Oggi Apple ha annunciato un traguardo epocale nel campo della sicurezza informatica: l’iPhone e l’iPad sono diventati i primissimi dispositivi “consumer” ad essere approvati ufficialmente per l’utilizzo sulle reti classificate della NATO. Questo significa, in termini pratici, che un normalissimo iPhone acquistato in negozio e aggiornato ad iOS 26 può ora accedere a dati riservati e sensibili dell’Alleanza Atlantica senza richiedere l’installazione di alcun software di sicurezza specializzato o pesanti modifiche hardware personalizzate.
Ivan Krstić, Vicepresidente della divisione Security Engineering and Architecture di Apple, ha sottolineato la portata di questo traguardo, evidenziando come l’azienda abbia rivoluzionato il paradigma della sicurezza: “Questo risultato riconosce che Apple ha trasformato il modo in cui la sicurezza viene tradizionalmente fornita. Prima di iPhone, i dispositivi sicuri erano disponibili solo per sofisticate organizzazioni governative e aziendali dopo massicci investimenti in soluzioni di sicurezza su misura. Invece, Apple ha costruito i dispositivi più sicuri al mondo per tutti i suoi utenti, e quelle stesse protezioni sono ora certificate in modo unico sotto i rigorosi requisiti di garanzia delle nazioni della NATO, a differenza di qualsiasi altro dispositivo nel settore”.
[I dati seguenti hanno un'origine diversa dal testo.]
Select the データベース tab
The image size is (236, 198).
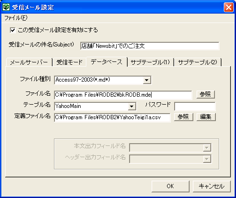tap(107, 62)
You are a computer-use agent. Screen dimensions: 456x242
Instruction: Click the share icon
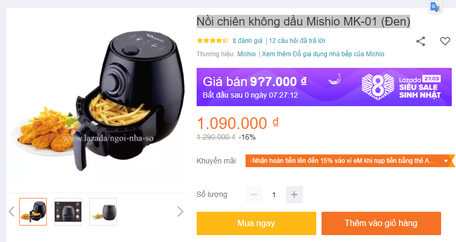[420, 41]
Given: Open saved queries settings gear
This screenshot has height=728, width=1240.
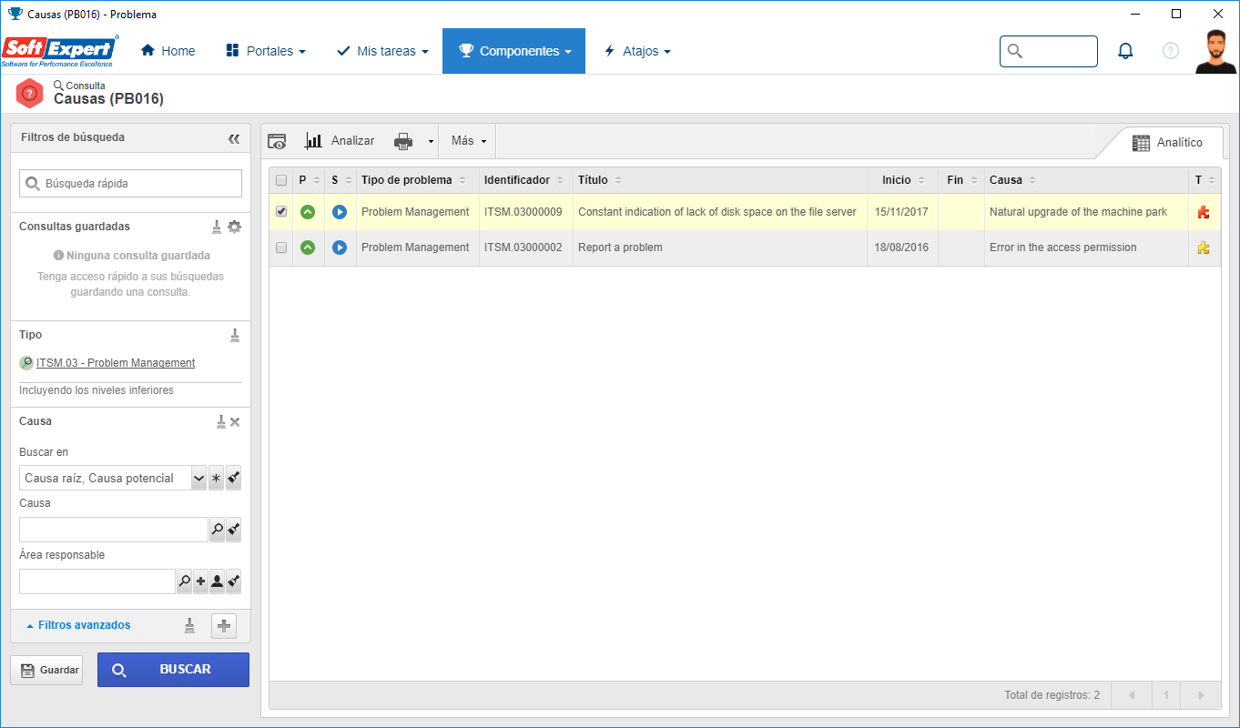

Il lungo percorso verso la certificazione NATO
Per ottenere un riconoscimento militare di questo calibro, non basta rilasciare un semplice aggiornamento del sistema operativo; si tratta del culmine di un processo lungo e meticoloso. In passato, iPhone e iPad avevano già ricevuto l’approvazione per la gestione di dati classificati del governo tedesco, affidandosi esclusivamente alle solide misure di sicurezza native di iOS e iPadOS.
Quel primo traguardo era stato raggiunto solo dopo un’attenta valutazione, severe verifiche tecniche e una profonda analisi condotta dal BSI (l’Ufficio federale tedesco per la sicurezza informatica). Ora, partendo proprio da quella rigorosa approvazione del BSI, i dispositivi Apple con iOS 26 e iPadOS 26 hanno ottenuto il via libera per tale utilizzo in tutte le nazioni che compongono l’Alleanza.
A seguito di questo successo iniziale, Apple ha compiuto il passo decisivo. I dispositivi dell’azienda sono stati ufficialmente inseriti nel NATO Information Assurance Product Catalogue (il catalogo ufficiale dei prodotti per la sicurezza delle informazioni approvati dalla NATO).
Questa prestigiosa certificazione si basa esclusivamente sulle funzionalità di sicurezza fondamentali già integrate di fabbrica in ogni moderno iPhone e iPad:
• Crittografia dei dati ai massimi standard del settore;
• Autenticazione biometrica blindata tramite Face ID e Touch ID;
• Imposizione dell’integrità della memoria radicata direttamente a livello hardware nei chip Apple Silicon.
Claudia Plattner, presidente del BSI, ha commentato la notizia: “La trasformazione digitale sicura ha successo solo se la sicurezza delle informazioni viene considerata fin dal primo istante nello sviluppo di prodotti mobili. Espandendo il rigoroso audit del BSI sulla piattaforma iOS e iPadOS per l’uso in ambienti informativi classificati tedeschi, siamo lieti di confermare la conformità ai requisiti di garanzia delle nazioni della NATO”.
Perché è una notizia importante per tutti noi
Sebbene la stragrande maggioranza degli utenti non avrà mai bisogno di gestire o accedere a documenti militari riservati della NATO, questa certificazione ha un’importanza capitale per chiunque possieda un dispositivo Apple. È la validazione definitiva e inoppugnabile dell’architettura di sicurezza progettata a Cupertino.
Così come l’ottenimento di un’autorizzazione FedRAMP per i contratti governativi statunitensi rassicura i clienti aziendali, questa certificazione NATO garantisce a ogni singolo utente commerciale o privato che i propri dati personali sono custoditi in una vera e propria cassaforte digitale. Il fatto che Apple abbia superato questi test con il suo hardware “di serie” e senza scorciatoie o software aggiuntivi, dimostra quanto l’azienda sia riuscita a bilanciare una sicurezza di livello militare con un’esperienza utente semplice e intuitiva per l’uso quotidiano.